Covalent triazine frameworks (CTFs) obtained from the
trimerization
of aromatic nitriles are expected to be the preferred carrier for
single-atom catalysts (SACs). Using density functional theory methods,
the oxygen reduction reaction (ORR) performance of a series of 3d,
4d, and 5d transition metals supported on the 6N or 9N pore of the
CTF system [M-CTF(6N) or M-CTF(9N)] is explored. At first, 32 kinds
of M-CTF(6N) and M-CTF(9N) are screened out with high thermodynamic
and electrochemical stability. The binding energy of ORR intermediates
and the change of Gibbs free energy in each step of the ORR are calculated.
The overpotential of Pd-CTF(6N) is the lowest, which is 0.38 V. Considering
that the ORR activity of M-CTFs is mainly limited by the strong binding
of *OH, M-CTF(6N) and M-CTF(9N) are further modified by the OH ligand,
namely, M-OH-CTF(6N) and M-OH-CTF(9N).
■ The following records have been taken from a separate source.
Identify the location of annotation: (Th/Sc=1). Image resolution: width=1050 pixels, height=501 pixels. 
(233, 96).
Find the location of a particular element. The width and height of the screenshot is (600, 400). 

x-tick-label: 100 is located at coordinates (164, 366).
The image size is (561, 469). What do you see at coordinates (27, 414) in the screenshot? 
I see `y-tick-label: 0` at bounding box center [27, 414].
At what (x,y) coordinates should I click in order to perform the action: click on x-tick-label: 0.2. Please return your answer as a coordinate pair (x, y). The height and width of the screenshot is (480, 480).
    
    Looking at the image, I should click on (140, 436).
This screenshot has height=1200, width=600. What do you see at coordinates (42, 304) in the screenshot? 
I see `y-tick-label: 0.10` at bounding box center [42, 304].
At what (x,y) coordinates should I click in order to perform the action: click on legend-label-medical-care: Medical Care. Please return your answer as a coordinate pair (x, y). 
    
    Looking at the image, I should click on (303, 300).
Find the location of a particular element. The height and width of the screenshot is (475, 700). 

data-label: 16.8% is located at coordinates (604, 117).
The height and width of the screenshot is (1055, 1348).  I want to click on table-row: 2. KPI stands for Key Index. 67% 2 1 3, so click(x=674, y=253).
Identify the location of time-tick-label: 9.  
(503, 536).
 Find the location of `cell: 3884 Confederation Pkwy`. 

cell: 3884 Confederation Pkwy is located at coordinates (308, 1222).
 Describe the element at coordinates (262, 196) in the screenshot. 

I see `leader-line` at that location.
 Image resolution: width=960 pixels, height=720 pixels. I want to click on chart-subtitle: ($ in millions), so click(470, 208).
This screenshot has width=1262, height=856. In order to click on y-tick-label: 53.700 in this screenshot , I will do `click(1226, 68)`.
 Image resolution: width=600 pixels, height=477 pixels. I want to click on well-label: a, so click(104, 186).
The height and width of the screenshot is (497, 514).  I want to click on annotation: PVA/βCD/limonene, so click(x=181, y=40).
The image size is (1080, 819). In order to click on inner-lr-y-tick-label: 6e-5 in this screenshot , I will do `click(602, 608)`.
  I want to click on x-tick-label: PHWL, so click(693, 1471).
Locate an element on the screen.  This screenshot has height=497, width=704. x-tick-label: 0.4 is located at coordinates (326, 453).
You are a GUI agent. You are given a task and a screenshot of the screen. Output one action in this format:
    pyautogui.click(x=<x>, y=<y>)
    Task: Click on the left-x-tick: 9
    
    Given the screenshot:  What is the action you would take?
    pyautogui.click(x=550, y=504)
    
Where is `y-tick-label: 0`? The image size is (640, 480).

After being modified by the
OH ligand, due to the weakened binding strength of *OH, all these
screened M-CTFs exhibit better ORR activity. Among them, the η values of Cu-OH-CTF(6N), Pd-OH-CTF(6N), Rh-OH-CTF(6N),
Ir-OH-CTF(6N), Rh-OH-CTF(9N), and Ir-OH-CTF(9N) are 0.39, 0.38, 0.24,
0.30, 0.31, and 0.33 V, respectively, which possess better ORR activity
than the Pt(111) surface (η = 0.45 V). This
work highlights the great potential of CTFs as an efficient carrier
for SACs.